A photojournalist travels to hot spots and war zones to capture a picture and report a story. The job is risky and dangerous. For Canadian Paul Watson. it is also life-altering and haunting. The true story of one moment in time changed his life forever and occurred in Mogadishu, Somalia in 1993 and is preserved for posterity in Dan O’Brien’s moving tribute “The Body of an American” coming to startling life at Hartford Stage until Sunday, January 31.
Bearing witness to the civil war raging in Mogadishu, Watson is appalled by the sight of a mob of 200 dragging the body of an American soldier through the streets of the city, beating and spitting on it. As Watson pauses to frame the image, he clearly hears the voice of the victim, Sergeant William David Cleveland, announce “If you do this, I will own you forever.”
Hearing Cleveland’s voice as a ghost, Watson nevertheless snaps the shutter and takes the photo that will ultimately win him the Pulitzer Prize for Spot News Photography in 1994 and persuade President Clinton to change America’s foreign policy.
Years later playwright Dan O’Brien heard Watson on the NPR radio show Fresh Air, talking about his recently published book “Where War Lives” and reached out to connect by email. Although Watson is loath to return messages, the two start a tentative online conversation.
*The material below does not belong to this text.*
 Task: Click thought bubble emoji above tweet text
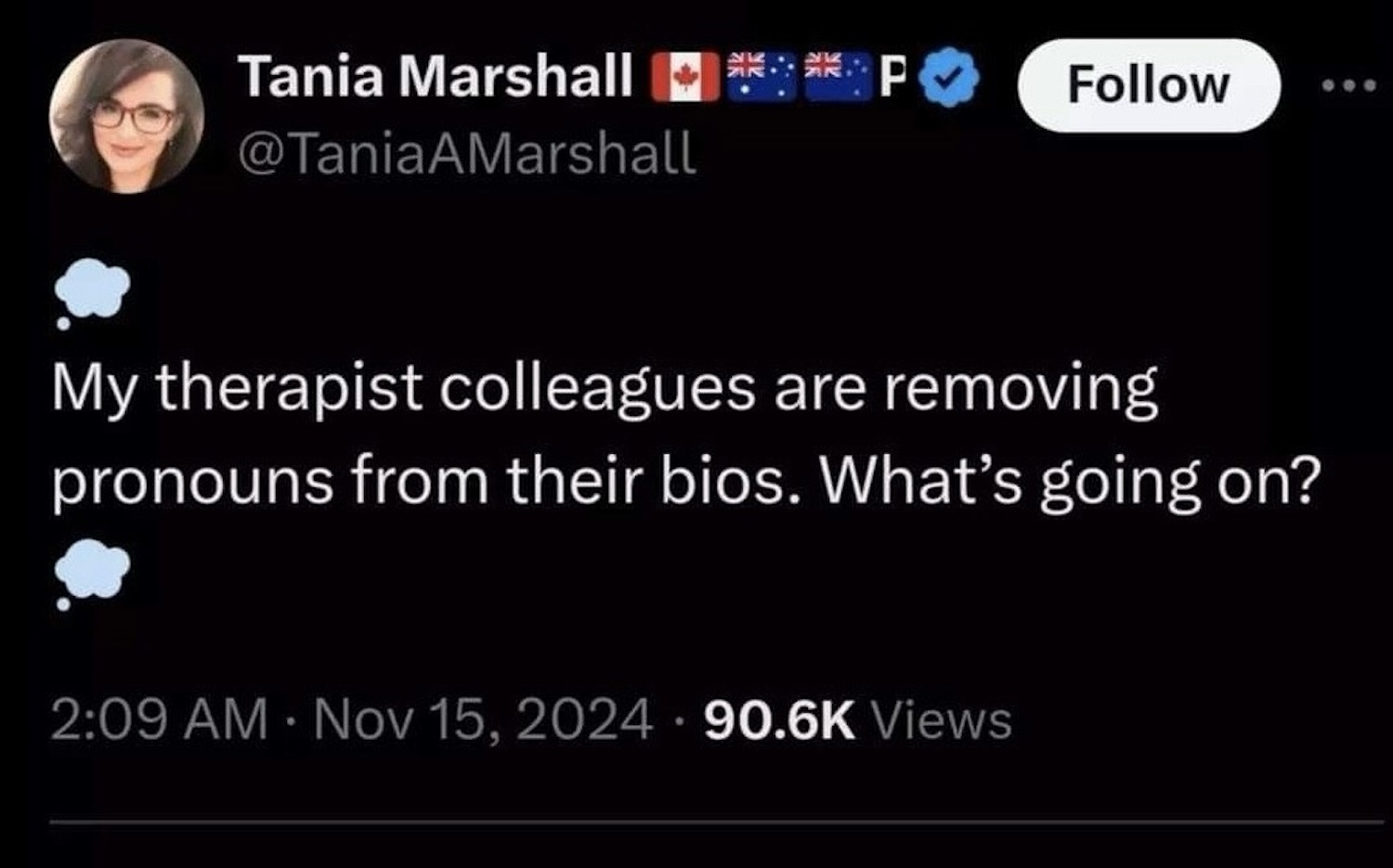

In 2010, O’Brien finds himself traveling to the Arctic to meet the elusive reporter in person and the reality of writing a play about their unusual friendship is finally born.
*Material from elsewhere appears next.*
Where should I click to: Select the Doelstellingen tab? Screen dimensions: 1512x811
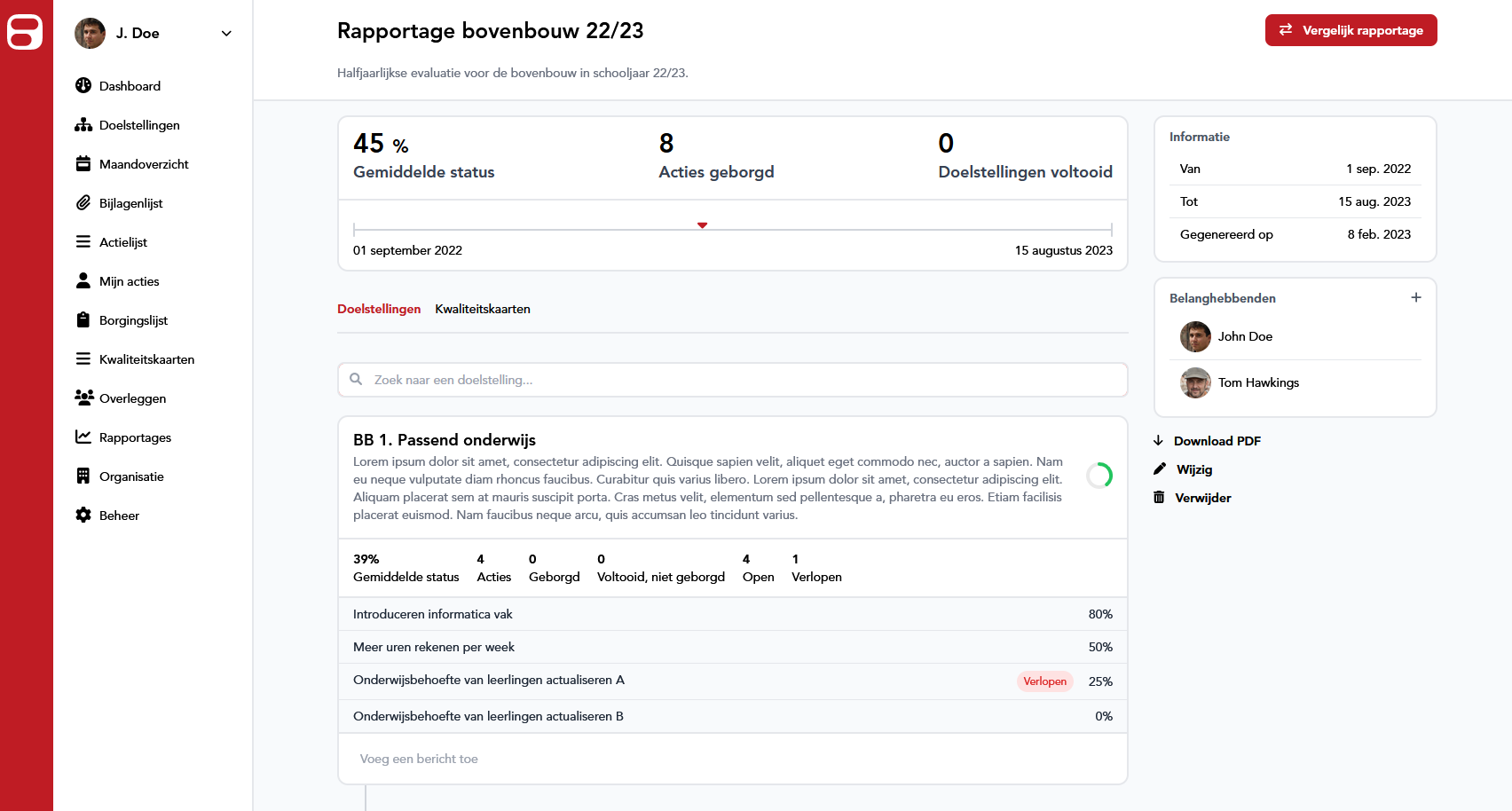pos(379,309)
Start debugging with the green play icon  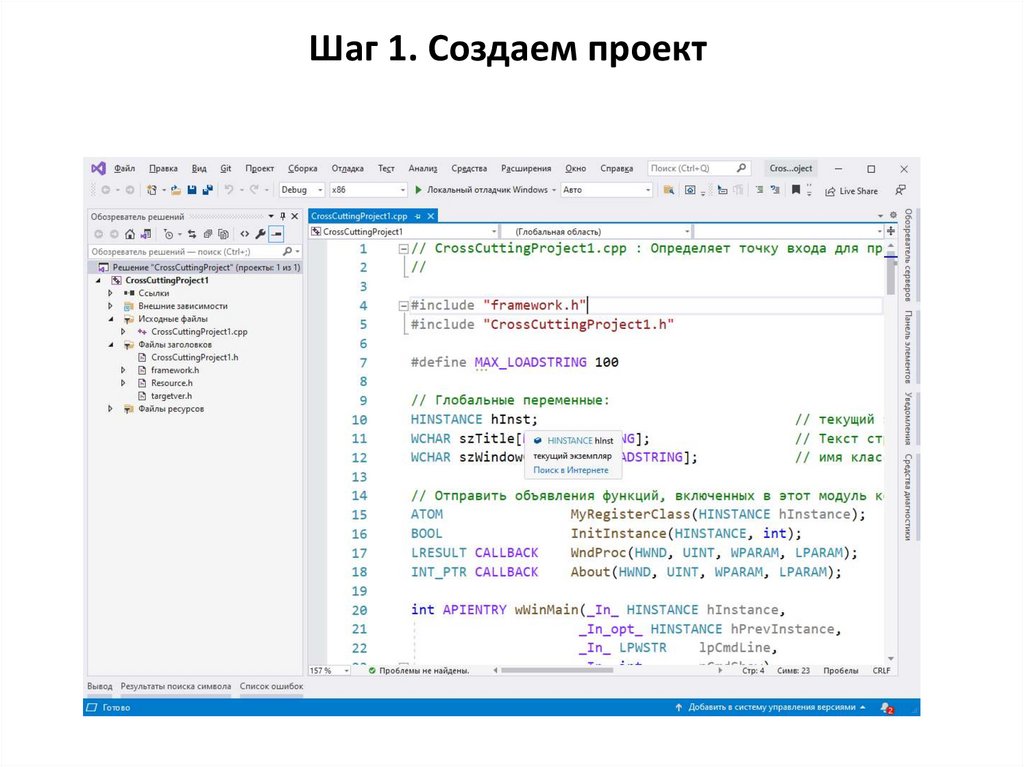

With Michael Cumpsty as Watson and Michael Crane as O’Brien, “The Body of an American” is a shatteringly detailed narrative of the ghosts that trouble both men. Compelling insights are signposts, thanks to the intriguing projects designed by Alex Basco Koch, that mark the journey of the pair as they come to terms with life events. Jo Bonney directs this starkly human tale of ultimate acceptance and redemption.
For tickets ($25 and up), call the Hartford Stage, 50 Church Street, Hartford at 860-527-5151 or online at www.hartfordstage.org. Performances are Tuesday, Wednesday, Thursday and Sunday at 7:30 p.m., Friday and Saturday at 8 p.m. and Saturday and Sunday at 2 p.m.
Come discover how one moment in time, in this case one intensely seared photograph on a psyche, can have lasting repercussions even decades later.